I recently did an email interview with Anthony Ha of AdWeek on the explosion of infographics, and whether they still have value. Here is the resulting story — it’s good and worth a read.

Below I’ve pasted the full text of what I sent Anthony if you’re interested in this topic more than most.

________

On the explosion and backlash:

“We’re as guilty as anyone for our role in the infographic explosion. For awhile there, it was a real gold rush as the genre matured, and became more accepted as an editorial trope. Of course, data-driven design is as old as dirt. But its renaissance came about because of the confluence of the Big Data movement, the development of downstream visualization tools that make sense at the seat level, and the withering of art departments at major and minor publishers alike. Well, and there’s the overarching, more straightforward reason, which is that good infographics drive page views. Audiences like them — a lot.  They’re useful. They make the non-obvious…obvious. They make me look smarter at the water cooler. And they make boring but important topics and trends palatable again. I’d argue that infographics serve, actually, an important societal function. In a world that is defined more and more by the data we produce and the data upon which we all make decisions, the ability to communicate insights and lessons from that data will continue to be of real importance.”

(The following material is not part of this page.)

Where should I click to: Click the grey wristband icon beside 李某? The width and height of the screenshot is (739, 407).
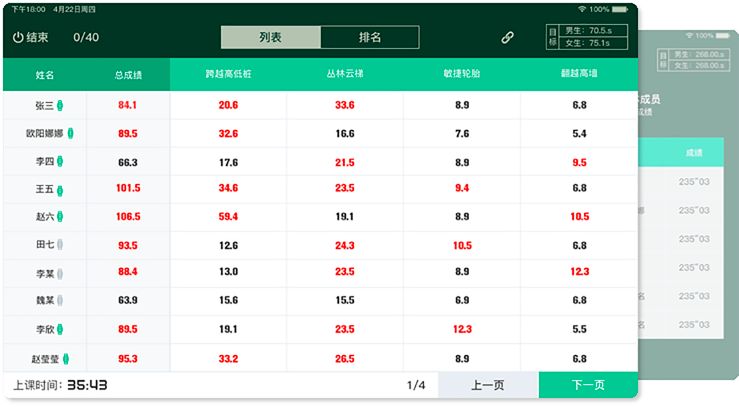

Why the backlash? First symptom:

“So why has there been a backlash, and a justifiable one at that? Look, great data design will always be great data design. To take an analogue — blogging’s rise didn’t necessarily make for better writing on the whole — rather, it unearthed hidden talent, and exposed anyone resting on their laurels. It changed journalism, certainly, but it didn’t change what it means to be a great writer, and it didn’t change inherent demand for great writing. The same is true for infographics. There will always be a place for great design. There’s just a lot more chaff now. The bar is set much higher for anyone who wants to play. I think this is a good thing. Look at BJ Heinley’s stuff, look at Bryan Connor, look at Jess3 and Stamen — theirs is quality work that will endure. There has been a backlash first and foremost because a lot of the infographics out there right now are lazy mimicry, and they talk down to their audience. They’re pedantic. They don’t bother drawing the viewer in and making our neurons fire. They’re candy. Great infographics are more like a brain teaser, or a that first chapter in a find your own adventure booklet.”

Second symptom:

“Also symptomatic are, no offense, bloggers and journalists themselves. A great infographic doesn’t mean that you don’t have to write a post, or a story. An infographic and the data it represents is not the news in and of itself —it’s a lens. An infographic can even be the headline, or the lede, but these visualizations still need an editorial function on top to frame and contextualize. I’d be curious to really know how Visually is doing — theirs is sort of a marketplace/gallery play. But my gut says that the editorial function in and around data and any associated visualizations becomes more important – not less so, given the current explosion in production. Too many publishers just throw up an infographic and call it a day. Infographics fare very well over social media, and they have SEO value, too. I get the allure, and I don’t envy the economics of media businesses that find themselves under the gun. But the people selecting and publishing infographics certainly bear some of the blame for what has become a very watered-down genre.”

Third symptom:

“One of the other symptoms that really deserves talking about is the quality of the data that goes into infographics, which is generally poor, secondhand, or clumsily derived, often by hand. Shit in, shit out. The greatest visualization cannot mask shortcomings in the underlying data. That’s a fallacy too many have come to believe in. High-end viz isn’t a band-aid. Invest in high-fidelity data, and then worry about telling great stories. So many companies that we’ve worked with — and decided not to work with — want to skip directly to visualization, enamored by its many benefits.  But very, very few companies have invested in the ability to programmatically self-describe, to harvest data from their own stores effectively. Know thyself — that’s step one. Too many people are skipping step one. The data is only news if it is newsworthy. The data is only convincing if it is real. Empirical beats anecdotal. Recycled, manufactured, or found data won’t suffice.”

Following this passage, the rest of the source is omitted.